# WORK ITEM
Copy from the first line below down to and including the line with "This screenshot has height=353, width=447.". Skip the pictures.
§
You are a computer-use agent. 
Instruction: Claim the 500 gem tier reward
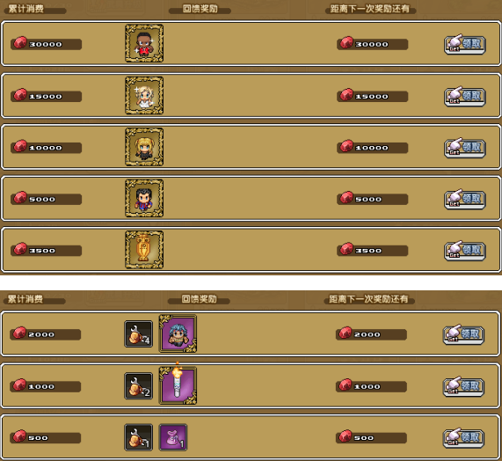click(x=463, y=438)
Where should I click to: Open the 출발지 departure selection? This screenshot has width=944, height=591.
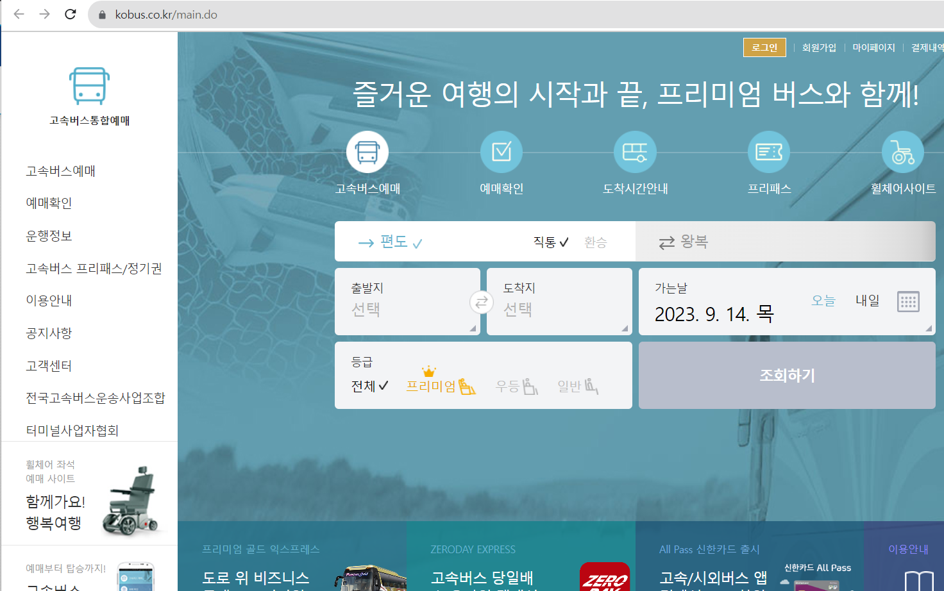click(x=407, y=302)
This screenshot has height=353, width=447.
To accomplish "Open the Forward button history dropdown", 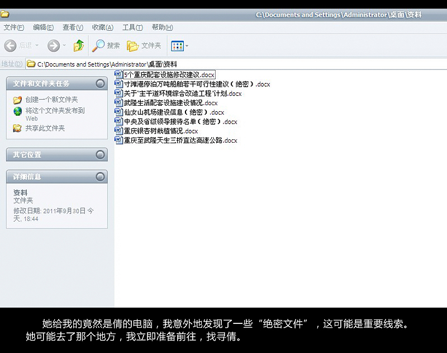I will coord(64,46).
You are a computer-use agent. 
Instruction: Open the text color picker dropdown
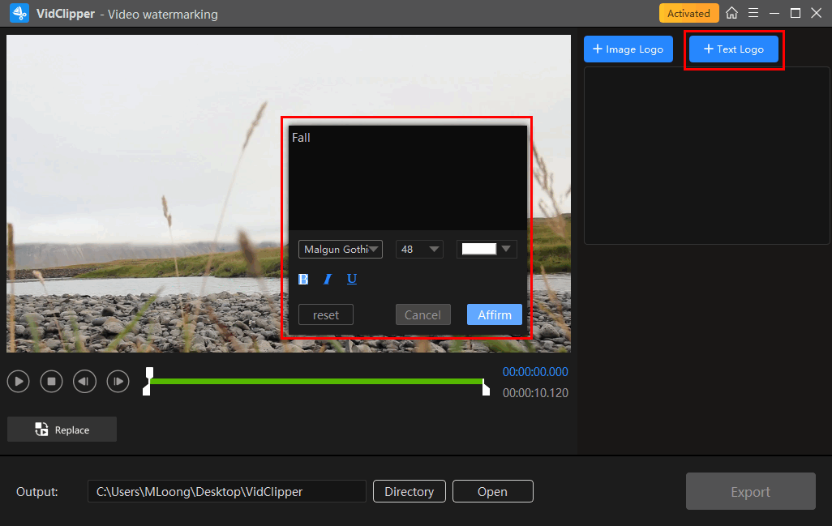487,250
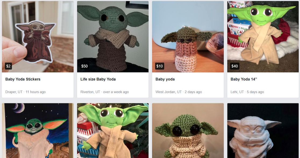Click the $50 price tag
The image size is (300, 158).
[x=84, y=66]
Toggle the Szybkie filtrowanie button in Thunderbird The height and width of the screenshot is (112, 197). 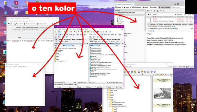(x=164, y=7)
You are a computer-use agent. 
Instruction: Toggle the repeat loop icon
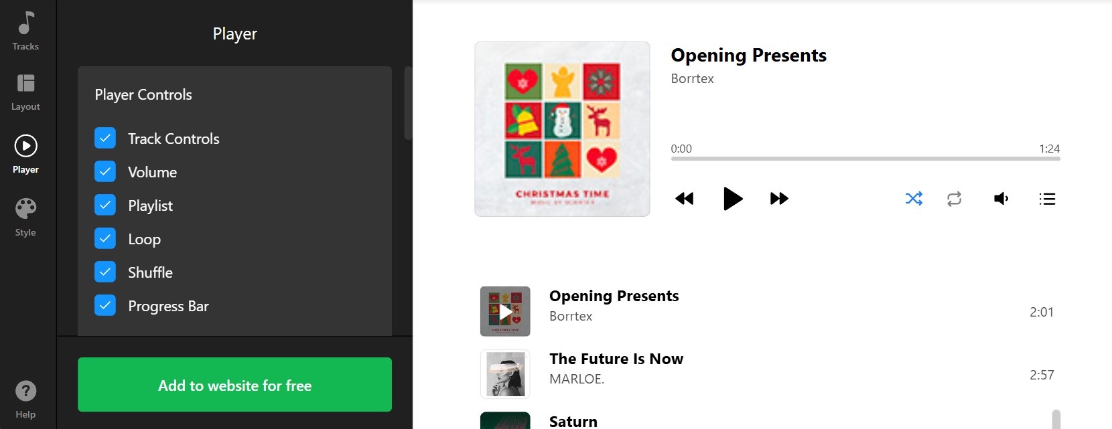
§
# ANSWER SECTION
You are a computer-use agent. 
Instruction: Claim the 500 gem tier reward
click(x=463, y=438)
Where should I click to: Open the 출발지 departure selection? This screenshot has width=944, height=591.
click(x=407, y=302)
This screenshot has height=353, width=447.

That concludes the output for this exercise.